The Basics Of The FDA Approval Process

With the number of recalls and new drug warnings issued lately, the FDA’s approval process has been in the news a lot. There have been so many cases of drugs causing problems and what the approval means that there have been a number of Supreme Court cases attempting to determine whether or not the makers of various drugs and medical devices are liable for their products malfunctioning or adverse side effects since they have already been approved by a federal independent agency.

The FDA approval process for medical devices, such as Medtronic’s defibrillator leads, includes everything from bedpans to pacemakers and implantable defibrillators. When problems started popping up, people questioned why the Food and Drug Administration’s tests concerning the leads didn’t catch the problems. In this instance, the reason is that the tests weren’t very extensive. Because the SprintFidelis leads that were problematic were an improvement to a previous bit of technology, they were not subject to the entire approval process.

When a new product is up for approval, the first step for a medical device’s approval is to check that the device is actually a medical device. This might seem like a no-brainer but medical devices, as defined by the FDA, encompass everything from bed pans and tongue depressors to in vitro technologies and medical pumps. This is a wide range of items with varying degrees of seriousness if something goes wrong. If a tongue depressor does not function properly, it is generally not a question of life or death. A lead on a pacemaker or defibrillator that breaks is a slightly more serious problem. In addition to rules concerning whether a bit of medical device is a new technology or an improvement to an existing product, there are different rules concerning whether or not a device emits radiation.

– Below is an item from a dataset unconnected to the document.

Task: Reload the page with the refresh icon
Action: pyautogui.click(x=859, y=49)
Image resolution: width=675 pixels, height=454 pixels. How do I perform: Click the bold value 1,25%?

Once it has been determined that a piece of technology is actually a medical device, the device must be classified. Unless the innovation is exempt, the FDA will do this for the inventor or manufacturer. This classification identifies the level of regulatory control that is necessary to ensure the safety and effectiveness of the product. The classification of a device also determines the proper procedures the manufacturer or inventor must go through in order to obtain FDA approval for sale and marketing. The two options for a device are Premarket Notification (510K) or Premarket Approval (PMA).

After the first two steps have been completed, data must be gathered and necessary information must be gathered in order to submit an application for approval. In almost every case, clinical performance data is required. This data must be collected from clinical trials that are subject to FDA regulations as laid out n the Investigational Device Exemption booklet.

Finally, after all of these steps are completed, the FDA must review the application and determine whether or not the device is suitable for marketing and use in the United States.